[[ Extracted material open ]]
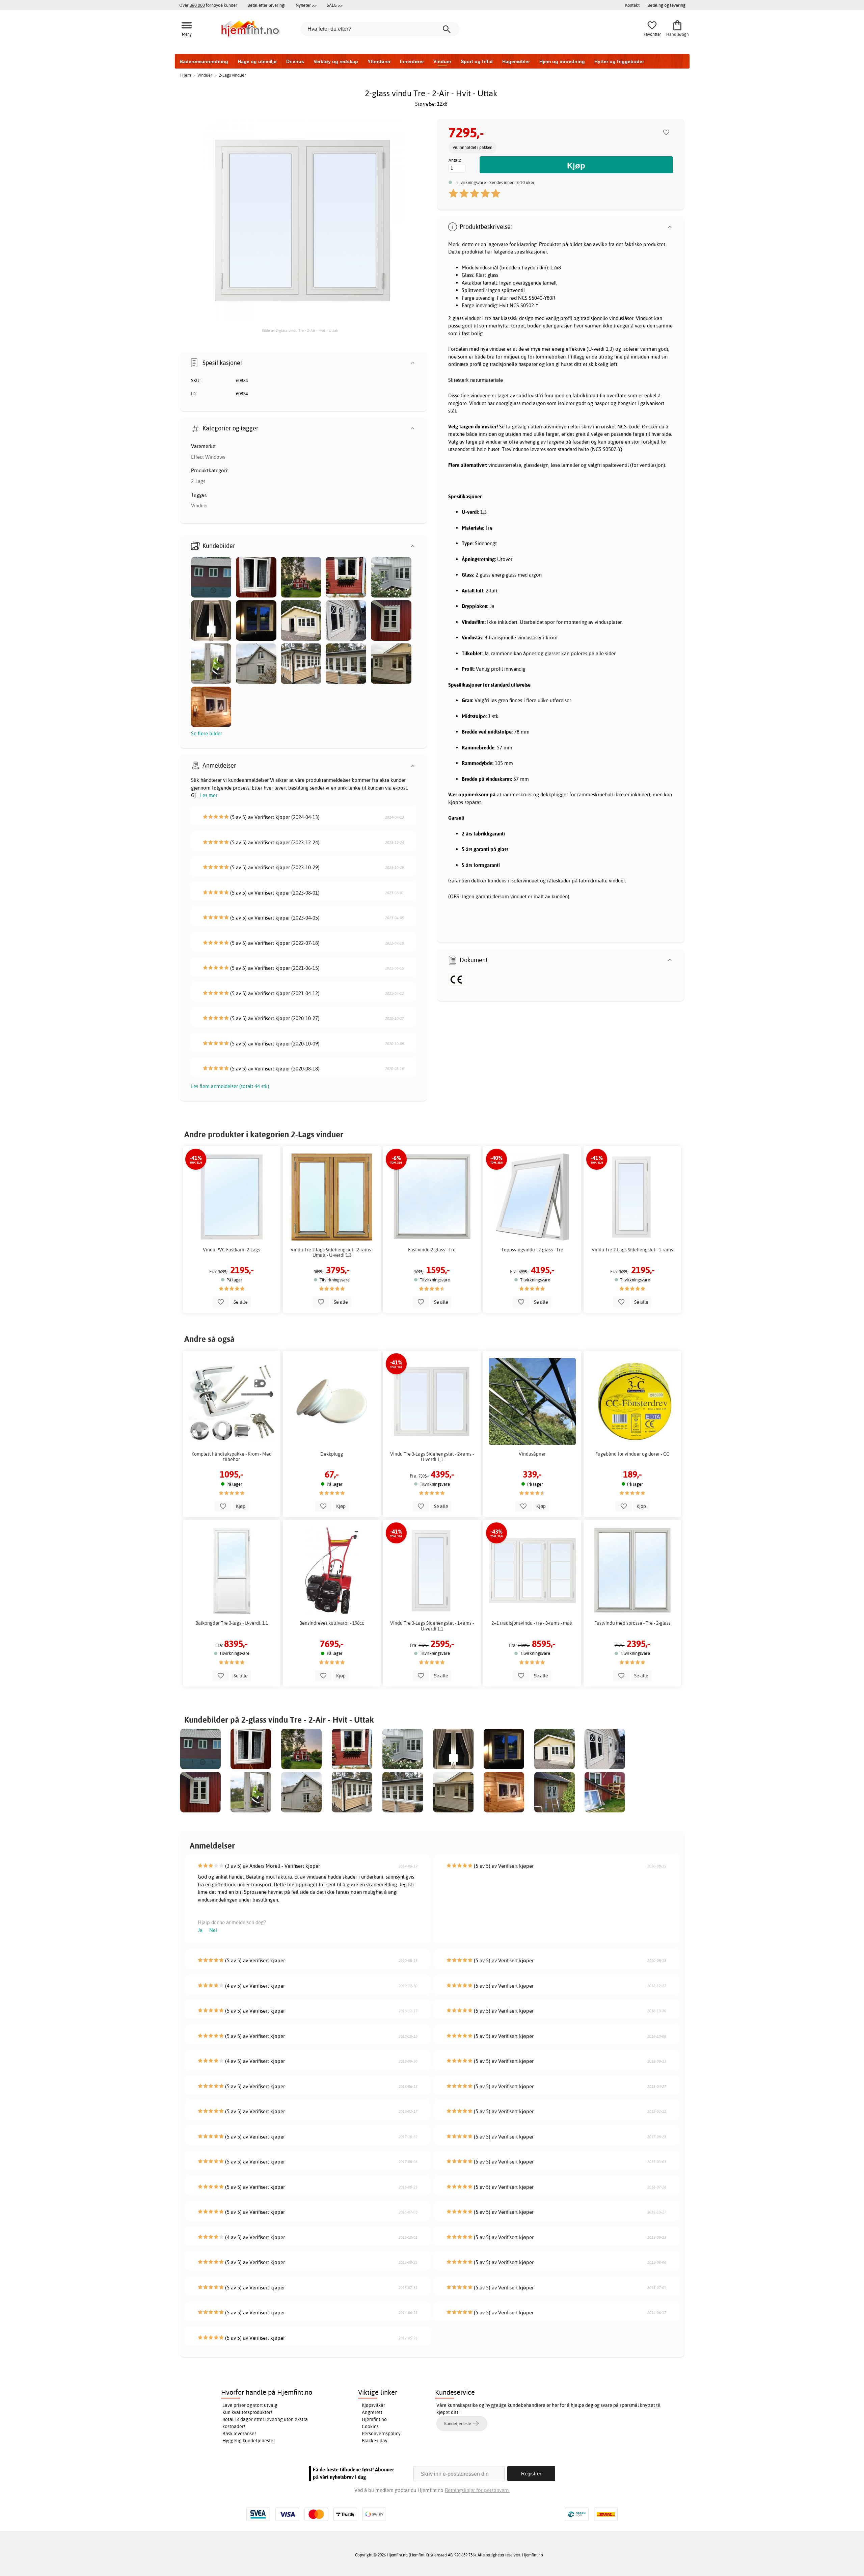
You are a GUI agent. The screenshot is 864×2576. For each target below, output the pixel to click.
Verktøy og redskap (336, 61)
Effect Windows (208, 457)
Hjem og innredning (562, 61)
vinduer (473, 318)
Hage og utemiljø (257, 61)
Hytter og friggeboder (619, 61)
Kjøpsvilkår (373, 2405)
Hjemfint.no (374, 2419)
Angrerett (372, 2412)
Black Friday (374, 2441)
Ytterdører (379, 61)
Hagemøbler (516, 61)
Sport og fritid (477, 61)
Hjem (185, 75)
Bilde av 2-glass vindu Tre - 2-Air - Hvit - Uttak (300, 330)
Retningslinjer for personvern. (477, 2490)
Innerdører (412, 61)
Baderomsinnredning (204, 61)
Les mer (208, 795)
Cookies (370, 2426)
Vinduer (442, 61)
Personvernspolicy (381, 2434)
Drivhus (295, 61)
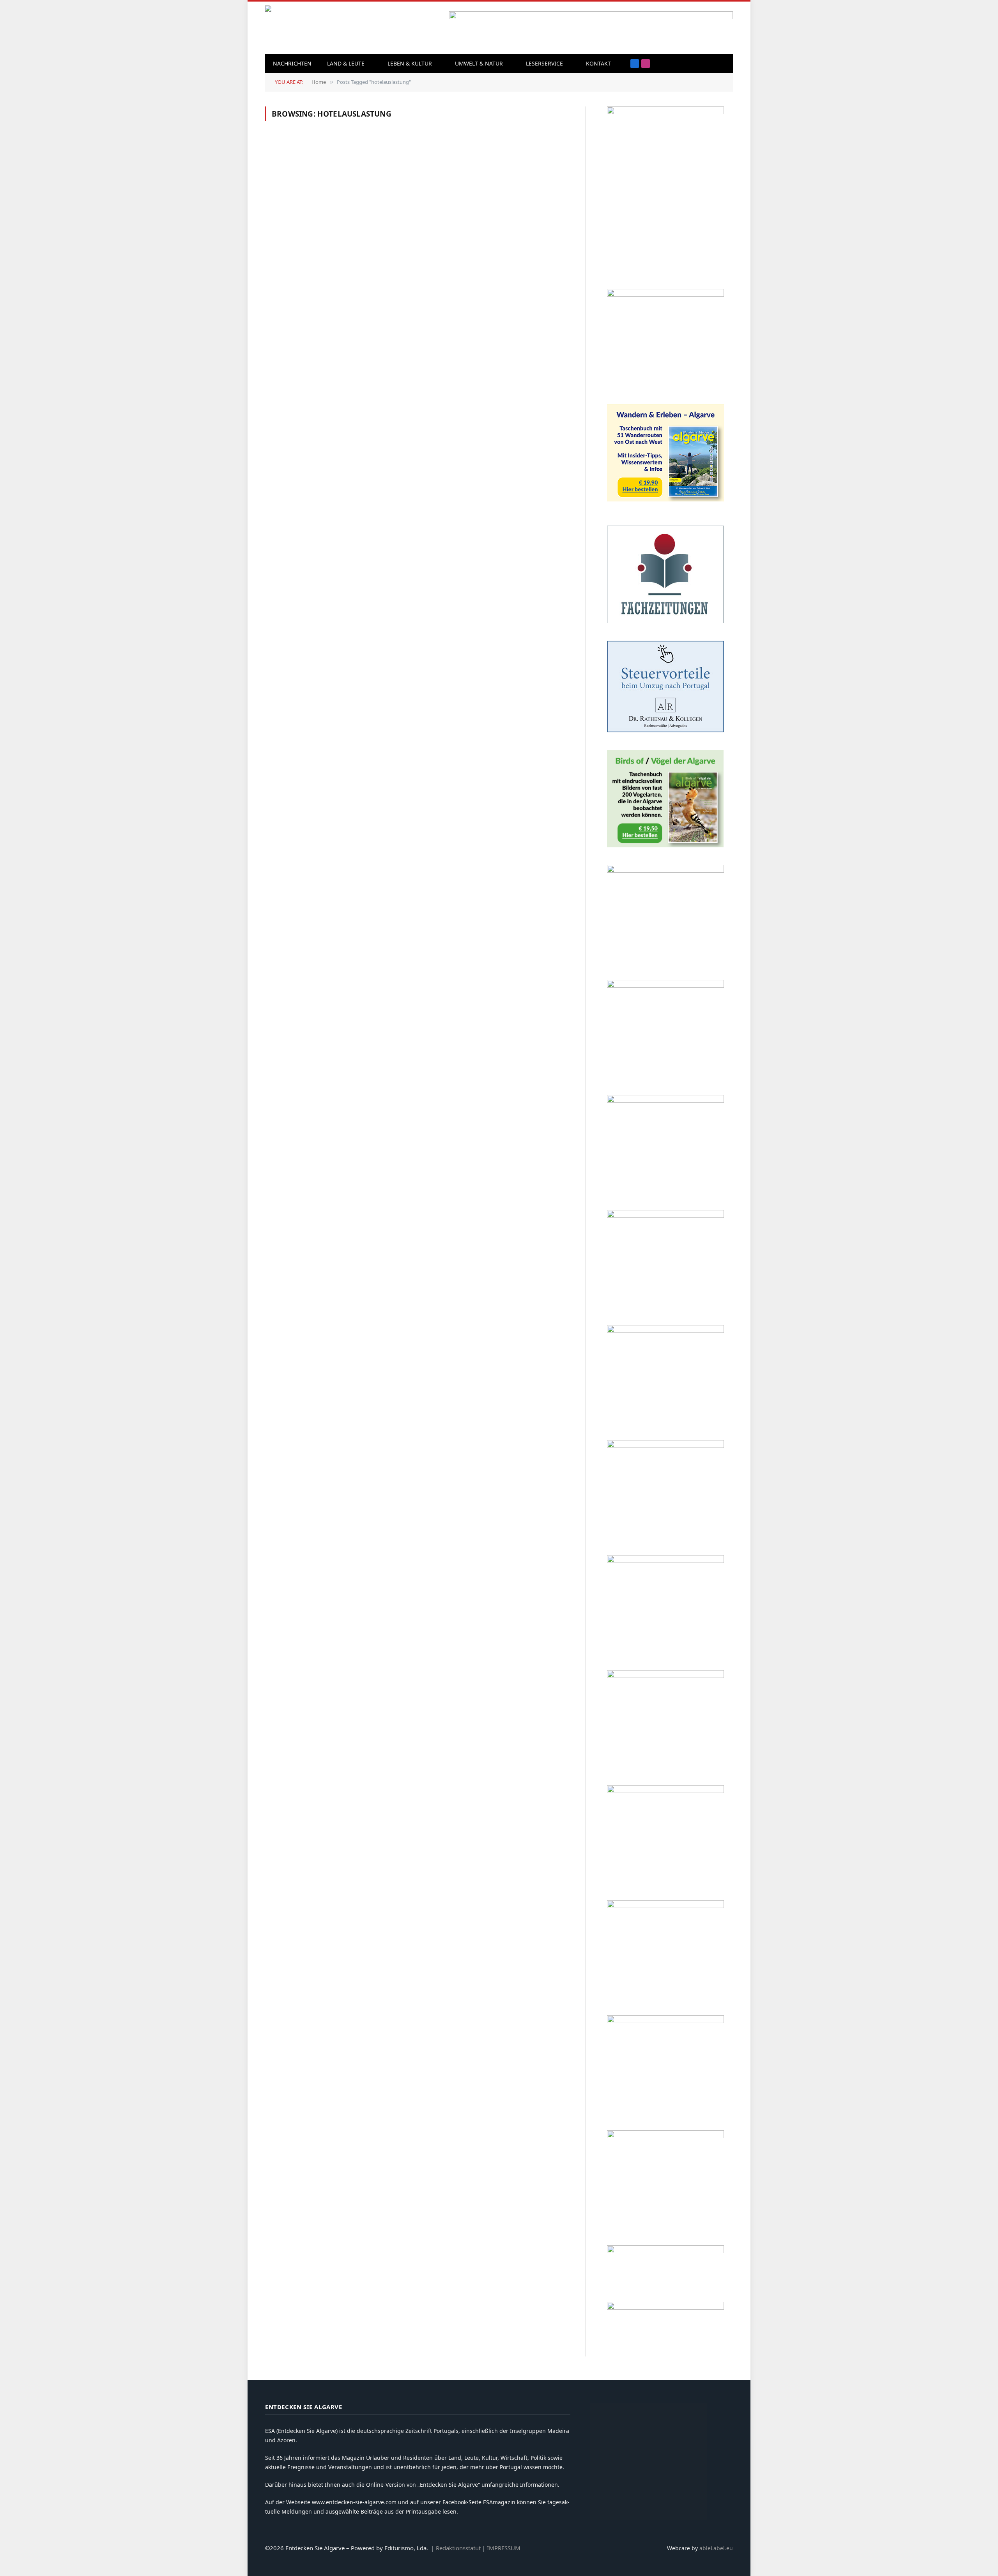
[[ Extracted material closed ]]
◆ **What the task requires**:
Your answer must be the lines from the one containing "Les mer (208, 795)" through the final line of the entries, duplicated exactly, with both ends kept and all pictures left out.

◆ **Exercise solution**:
Les mer (208, 795)
Cookies (370, 2426)
Vinduer (442, 61)
Personvernspolicy (381, 2434)
Drivhus (295, 61)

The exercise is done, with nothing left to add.